Extract below:

The ICC’s 2026 Arbitration Rules: An Early Preview of the Changes (Part 1)
The International Court of Arbitration of the International Chamber of Commerce (ICC) has announced that its revised 2026 ICC Arbitration Rules (the Rules) will enter into force on June 1, 2026. Per the ICC, the amendments are aimed at enhancing transparency and efficiency in ICC proceedings, strengthening confidence in the arbitral process, and codifying several practices that have already developed under existing ICC case administration.
In advance of the formal release of the revised Rules, the ICC is publishing a series of preview articles highlighting key forthcoming amendments and additions. This article summarizes the first set of early insights from the ICC and highlights the practical implications the changes may have for parties, counsel, and arbitrators involved in ICC arbitrations.
Part 1: Arbitrator Disclosure
A fundamental principle of arbitration is the independence and impartiality of the neutral, and the current ICC Rules include enhanced provisions related to an arbitrator’s obligations concerning disclosure of potential conflicts. The revised Rules elevate this requirement and codify two of the ICC Court of Arbitration’s long-standing expectations and practice: (1) that arbitrators should err on the side of transparency when considering potential disclosures, and (2) the mere fact of a disclosure should not call an arbitrator’s independence or impartiality into question.
Specifically, the revised Rules will state: “doubts the prospective arbitrator may have about whether to make a disclosure shall be resolved in favour of disclosure” (Article 12(2)) and “disclosure does not, by itself, establish a lack of independence or impartiality.” (Article 12(4)).
Beyond codifying existing expectations of arbitrators, parties to ICC disputes will now be required, at the outset of the proceedings, to provide a list of persons and entities that prospective arbitrators should consider when assessing potential conflicts, together with the reasons such persons or entities may be relevant. The new rule will state:
To assist prospective arbitrators and arbitrators in complying with their disclosure obligations, at the time of filing their respective Request, Answer, Request for Joinder, Answer to a Request for Joinder or request for an extension of time for submitting an Answer under Article 6(2), each party must submit to the Secretariat a list of persons and entities which they believe the prospective arbitrators and arbitrators should consider and the reasons thereof. (Article 12(5))

End of Extract.
Records shown below:

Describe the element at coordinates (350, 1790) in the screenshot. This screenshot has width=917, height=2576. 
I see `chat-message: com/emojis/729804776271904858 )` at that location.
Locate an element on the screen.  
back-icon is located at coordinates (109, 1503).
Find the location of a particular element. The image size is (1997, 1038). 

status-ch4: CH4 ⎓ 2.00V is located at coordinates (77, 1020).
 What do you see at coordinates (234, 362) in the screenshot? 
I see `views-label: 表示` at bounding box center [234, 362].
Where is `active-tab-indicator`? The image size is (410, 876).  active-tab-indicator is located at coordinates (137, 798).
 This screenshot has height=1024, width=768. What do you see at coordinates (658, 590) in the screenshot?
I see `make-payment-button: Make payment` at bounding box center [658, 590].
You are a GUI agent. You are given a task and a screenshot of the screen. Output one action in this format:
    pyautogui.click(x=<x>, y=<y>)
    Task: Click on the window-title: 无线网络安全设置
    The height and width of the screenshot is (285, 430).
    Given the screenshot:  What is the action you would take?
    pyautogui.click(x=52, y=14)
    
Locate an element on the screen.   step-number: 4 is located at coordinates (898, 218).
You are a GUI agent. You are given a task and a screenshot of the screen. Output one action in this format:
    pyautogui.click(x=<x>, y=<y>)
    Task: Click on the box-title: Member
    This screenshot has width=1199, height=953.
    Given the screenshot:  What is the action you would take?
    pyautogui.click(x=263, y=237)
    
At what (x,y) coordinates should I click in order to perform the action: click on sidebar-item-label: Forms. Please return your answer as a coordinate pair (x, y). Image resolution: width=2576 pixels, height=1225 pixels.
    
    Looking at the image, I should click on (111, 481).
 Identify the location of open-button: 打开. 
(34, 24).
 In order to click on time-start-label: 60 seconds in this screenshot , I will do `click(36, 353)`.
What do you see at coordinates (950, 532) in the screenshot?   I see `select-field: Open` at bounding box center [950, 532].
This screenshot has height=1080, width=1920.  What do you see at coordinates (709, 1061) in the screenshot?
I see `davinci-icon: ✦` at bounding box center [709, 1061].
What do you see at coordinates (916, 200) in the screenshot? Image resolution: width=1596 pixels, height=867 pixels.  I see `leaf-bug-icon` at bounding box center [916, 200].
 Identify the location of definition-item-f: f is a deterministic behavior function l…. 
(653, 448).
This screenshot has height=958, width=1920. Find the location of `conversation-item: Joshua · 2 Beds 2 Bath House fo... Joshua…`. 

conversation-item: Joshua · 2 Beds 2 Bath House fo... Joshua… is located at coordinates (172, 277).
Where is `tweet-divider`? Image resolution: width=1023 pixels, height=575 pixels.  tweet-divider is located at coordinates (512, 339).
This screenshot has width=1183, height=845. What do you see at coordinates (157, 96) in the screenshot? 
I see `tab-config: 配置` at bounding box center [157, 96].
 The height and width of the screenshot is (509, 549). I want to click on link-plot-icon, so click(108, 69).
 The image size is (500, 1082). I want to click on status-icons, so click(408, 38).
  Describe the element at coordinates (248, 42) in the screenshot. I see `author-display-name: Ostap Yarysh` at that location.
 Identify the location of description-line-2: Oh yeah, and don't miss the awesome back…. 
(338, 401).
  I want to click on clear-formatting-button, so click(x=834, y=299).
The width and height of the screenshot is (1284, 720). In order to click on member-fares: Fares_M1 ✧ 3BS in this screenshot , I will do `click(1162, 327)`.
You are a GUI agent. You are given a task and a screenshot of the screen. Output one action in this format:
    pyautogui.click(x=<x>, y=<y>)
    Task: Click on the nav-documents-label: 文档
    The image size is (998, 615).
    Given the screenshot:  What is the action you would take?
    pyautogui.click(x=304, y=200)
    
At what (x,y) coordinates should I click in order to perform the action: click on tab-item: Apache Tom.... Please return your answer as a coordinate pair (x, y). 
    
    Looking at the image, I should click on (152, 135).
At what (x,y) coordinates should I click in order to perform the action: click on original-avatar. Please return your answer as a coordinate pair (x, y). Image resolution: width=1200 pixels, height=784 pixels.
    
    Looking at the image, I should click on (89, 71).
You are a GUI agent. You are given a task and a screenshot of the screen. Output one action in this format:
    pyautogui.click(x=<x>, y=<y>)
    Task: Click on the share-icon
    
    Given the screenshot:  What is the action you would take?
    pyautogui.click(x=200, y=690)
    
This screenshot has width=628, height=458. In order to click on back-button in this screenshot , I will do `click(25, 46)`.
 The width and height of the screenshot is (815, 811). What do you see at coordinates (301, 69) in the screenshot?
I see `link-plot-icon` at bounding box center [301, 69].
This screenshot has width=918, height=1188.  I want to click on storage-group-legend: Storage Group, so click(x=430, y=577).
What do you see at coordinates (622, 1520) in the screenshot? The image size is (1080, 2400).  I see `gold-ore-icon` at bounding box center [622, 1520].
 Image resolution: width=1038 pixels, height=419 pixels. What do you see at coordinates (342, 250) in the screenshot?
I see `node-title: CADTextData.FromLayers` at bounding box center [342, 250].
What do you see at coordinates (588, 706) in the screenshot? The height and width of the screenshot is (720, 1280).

End of Records shown.

Prompt 1:
Rewrite the dataset records from the start of the entries down through the line containing "pyautogui.click(x=263, y=237)", substituting "desktop agent" for every occurrence of "GUI agent" and leaving everything else unchanged.
Prompt 2:
Pick up the article on the ICC's 2026 Arbitration Rules where it stops, and continue it.

Task response 1:
Describe the element at coordinates (350, 1790) in the screenshot. This screenshot has width=917, height=2576. 
I see `chat-message: com/emojis/729804776271904858 )` at that location.
Locate an element on the screen.  
back-icon is located at coordinates (109, 1503).
Find the location of a particular element. The image size is (1997, 1038). 

status-ch4: CH4 ⎓ 2.00V is located at coordinates (77, 1020).
 What do you see at coordinates (234, 362) in the screenshot? 
I see `views-label: 表示` at bounding box center [234, 362].
Where is `active-tab-indicator`? The image size is (410, 876).  active-tab-indicator is located at coordinates (137, 798).
 This screenshot has height=1024, width=768. What do you see at coordinates (658, 590) in the screenshot?
I see `make-payment-button: Make payment` at bounding box center [658, 590].
You are a desktop agent. You are given a task and a screenshot of the screen. Output one action in this format:
    pyautogui.click(x=<x>, y=<y>)
    Task: Click on the window-title: 无线网络安全设置
    The height and width of the screenshot is (285, 430).
    Given the screenshot:  What is the action you would take?
    pyautogui.click(x=52, y=14)
    
Locate an element on the screen.   step-number: 4 is located at coordinates (898, 218).
You are a desktop agent. You are given a task and a screenshot of the screen. Output one action in this format:
    pyautogui.click(x=<x>, y=<y>)
    Task: Click on the box-title: Member
    This screenshot has width=1199, height=953.
    Given the screenshot:  What is the action you would take?
    pyautogui.click(x=263, y=237)

Task response 2:
These updates should encourage broader and earlier disclosures by arbitrators and more proactive conflict identification by parties. Taken together, these changes may have the effect of increasing the number of arbitrator challenges made by parties, though there is no reason to expect that there will be a parallel increase in successful challenges. And greater disclosure at the outset of proceedings may also serve to further insulate ICC awards from post-award judicial challenges on arbitrator partiality grounds.
More practically, the changes to the rules will raise the burden on parties and arbitrators to meet the ICC’s disclosure requirements. Companies frequently engaged in ICC arbitration should consider proactively implementing internal procedures to identify relevant affiliates, stakeholders, and funding arrangements to facilitate compliance with the new requirements and reduce the risk of later-stage conflict-related issues.
Part 2: Moving Beyond Mandatory Terms of Reference
One of the most significant procedural changes in the 2026 Rules is the removal of mandatory Terms of Reference in standard ICC arbitrations, though tribunals retain discretion to use them as a case management tool. Historically, Terms of Reference have been a distinctive feature of ICC arbitration, serving at the outset of a dispute to formally confirm the parties’ consent to arbitrate, record key procedural agreements, and define the scope of the dispute. Successive revisions have steadily reduced their formality, and the ICC reports that, in the more than 1,000 cases administered since 2017 under the Expedited Procedure Provisions — under which the Terms of Reference were already optional — fewer than 25 tribunals have elected to draw them up.
With Terms of Reference no longer mandatory, the initial Case Management Conference (CMC) becomes the central procedural milestone for structuring the proceedings. The ICC has indicated that tribunals may wish to use Procedural Order No. 1 to record matters previously included in the Terms of Reference, such as the identification of the parties, confirmation of jurisdiction, and the applicable law. Importantly, the initial CMC also becomes the cut-off for introducing new claims as a matter of right. If a party wishes to introduce new claims after the initial CMC, they must receive authorization from the tribunal, which will consider the nature of the new claims, the stage of the proceedings, any cost implications, and any other relevant circumstances.
The 2026 Rules also revise the time limit for rendering the final award. The longstanding default of six months from the last signature of the Terms of Reference is replaced by a tailored approach under Article 34, pursuant to which the President of the ICC Court fixes, and may extend, the time limit based on the procedural timetable created during the initial CMC or a reasoned request from the tribunal.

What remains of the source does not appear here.